NEW YORK-Esat Holdings Ltd., Dublin, plans to sell privately about $85 million in debt securities, partly to help finance buildout of a Global System for Mobile communications system that will provide Ireland’s second cellular service.
Esat Holdings owns a 40 percent stake in Esat Digifone, which was awarded a 15-year national cellular license last May after agreeing to pay a set price of $7 for each of Ireland’s 3.6 million pops. Telenor of Norway also owns a 40 percent stake in Esat Digifone.
The competitive bid award was delayed by several months pending the Irish government’s consideration and rejection of challenges by a separate license bidding consortium that included three American companies: Motorola Inc., AT&T Wireless Services Inc. and Southwestern Bell Corp.
Esat Holdings also owns 100 percent of Esat Telecom, Ireland’s second-largest long-distance telephone company, and will use some of the proceeds of its debt issuance to finance expansion of this part of its business.
Due to deregulation expected to become effective July 1, Esat Telecom will be able to move its long-distance calls from leased lines owned by its competitor, Telecom Eireann, onto cheaper microwave links owned by Esat Digifone.
Telecom Eireann, Ireland’s state-owned telephone company, is the largest long-distance and cellular carrier in the country.
Moody’s Investors Service Inc., New York, accorded a speculative grade rating of Caa to Esat Holdings’ planned issuance of senior deferred coupon notes due 2007, with warrants to purchase common stock.
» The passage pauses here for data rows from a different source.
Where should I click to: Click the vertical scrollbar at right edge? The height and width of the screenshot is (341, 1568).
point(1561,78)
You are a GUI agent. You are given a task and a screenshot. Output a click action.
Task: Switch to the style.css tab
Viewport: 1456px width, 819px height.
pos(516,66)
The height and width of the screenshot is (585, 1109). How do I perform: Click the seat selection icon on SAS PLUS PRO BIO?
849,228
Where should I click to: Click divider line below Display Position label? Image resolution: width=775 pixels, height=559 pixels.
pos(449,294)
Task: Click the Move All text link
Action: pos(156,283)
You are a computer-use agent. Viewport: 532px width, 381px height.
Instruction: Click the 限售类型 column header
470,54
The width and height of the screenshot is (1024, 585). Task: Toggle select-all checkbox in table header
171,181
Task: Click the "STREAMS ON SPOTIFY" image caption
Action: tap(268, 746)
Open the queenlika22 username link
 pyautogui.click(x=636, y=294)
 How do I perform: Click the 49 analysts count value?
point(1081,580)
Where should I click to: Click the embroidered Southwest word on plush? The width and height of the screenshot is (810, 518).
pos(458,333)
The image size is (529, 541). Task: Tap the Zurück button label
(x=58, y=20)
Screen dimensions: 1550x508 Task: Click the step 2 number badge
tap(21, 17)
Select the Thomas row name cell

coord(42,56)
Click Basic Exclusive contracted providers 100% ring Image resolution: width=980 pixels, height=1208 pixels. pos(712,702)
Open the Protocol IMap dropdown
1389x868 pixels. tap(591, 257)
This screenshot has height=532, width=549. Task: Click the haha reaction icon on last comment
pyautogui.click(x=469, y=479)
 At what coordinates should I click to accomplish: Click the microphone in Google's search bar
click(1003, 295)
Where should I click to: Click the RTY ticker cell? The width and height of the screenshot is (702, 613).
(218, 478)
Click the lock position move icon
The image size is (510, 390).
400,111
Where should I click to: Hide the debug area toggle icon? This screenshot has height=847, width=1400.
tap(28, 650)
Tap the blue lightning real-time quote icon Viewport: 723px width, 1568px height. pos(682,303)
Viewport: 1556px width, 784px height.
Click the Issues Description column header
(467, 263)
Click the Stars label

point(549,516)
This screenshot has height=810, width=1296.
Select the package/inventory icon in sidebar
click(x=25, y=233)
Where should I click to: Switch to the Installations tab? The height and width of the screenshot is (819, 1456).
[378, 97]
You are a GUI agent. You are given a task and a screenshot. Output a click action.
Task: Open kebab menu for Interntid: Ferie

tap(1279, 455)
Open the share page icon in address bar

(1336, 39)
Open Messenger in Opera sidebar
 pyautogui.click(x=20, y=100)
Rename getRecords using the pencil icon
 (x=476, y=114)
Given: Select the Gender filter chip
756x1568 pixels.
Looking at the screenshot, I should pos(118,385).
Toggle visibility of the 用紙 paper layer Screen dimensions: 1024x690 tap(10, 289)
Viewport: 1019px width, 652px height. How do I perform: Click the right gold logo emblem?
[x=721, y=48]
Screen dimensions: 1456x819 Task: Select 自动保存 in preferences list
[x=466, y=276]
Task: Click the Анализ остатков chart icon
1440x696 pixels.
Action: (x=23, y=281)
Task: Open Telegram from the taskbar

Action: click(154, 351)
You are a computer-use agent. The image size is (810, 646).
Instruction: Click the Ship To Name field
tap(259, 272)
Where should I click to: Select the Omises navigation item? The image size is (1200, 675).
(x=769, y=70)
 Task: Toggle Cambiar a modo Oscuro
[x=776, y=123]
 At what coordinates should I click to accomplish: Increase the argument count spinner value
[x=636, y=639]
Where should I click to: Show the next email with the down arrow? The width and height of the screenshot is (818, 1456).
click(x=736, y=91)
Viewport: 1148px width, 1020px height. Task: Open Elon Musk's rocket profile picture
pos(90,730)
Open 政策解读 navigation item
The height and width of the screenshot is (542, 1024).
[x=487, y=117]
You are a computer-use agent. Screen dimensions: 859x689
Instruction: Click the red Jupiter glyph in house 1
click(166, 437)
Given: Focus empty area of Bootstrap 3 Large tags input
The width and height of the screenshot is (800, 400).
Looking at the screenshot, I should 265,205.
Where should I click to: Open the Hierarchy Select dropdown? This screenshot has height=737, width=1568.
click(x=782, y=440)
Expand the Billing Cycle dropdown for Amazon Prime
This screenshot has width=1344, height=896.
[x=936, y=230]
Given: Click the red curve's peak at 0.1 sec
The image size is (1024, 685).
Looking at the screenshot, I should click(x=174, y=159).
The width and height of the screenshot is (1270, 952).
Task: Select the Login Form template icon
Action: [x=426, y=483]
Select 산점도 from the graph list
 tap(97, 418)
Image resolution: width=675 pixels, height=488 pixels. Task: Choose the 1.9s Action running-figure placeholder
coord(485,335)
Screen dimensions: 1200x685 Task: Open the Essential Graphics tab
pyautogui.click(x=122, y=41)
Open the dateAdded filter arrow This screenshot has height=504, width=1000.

The debt obligations are to be sold under Securities and Exchange Commission Rule 144A, which permits issuers to forgo formal, detailed registration of securities sold in the United States, provided they are offered only to large, institutional investors.
“Although Digifone will not provide available cash flows to Esat until 2003, its position as one of only two cellular providers in a market with … 6.35 percent cellular penetration should represent an appreciating investment to Esat creditors over time,” said the Moody’s report, written by Eric Goldstein, senior analyst, speculative grade ratings. “As it pertains to additional wireless competition, Digifone should have a couple of years before [personal communications services] licenses are potentially auctioned and deployed.”
According to Moody’s, the Irish telecommunications market could be deregulated completely by 2000. “[This] holds the specter of additional competition from more formidable competitors, although the possibility does exist that foreign competition could look to partner with Esat Telecom as a means of entry into the Irish market.”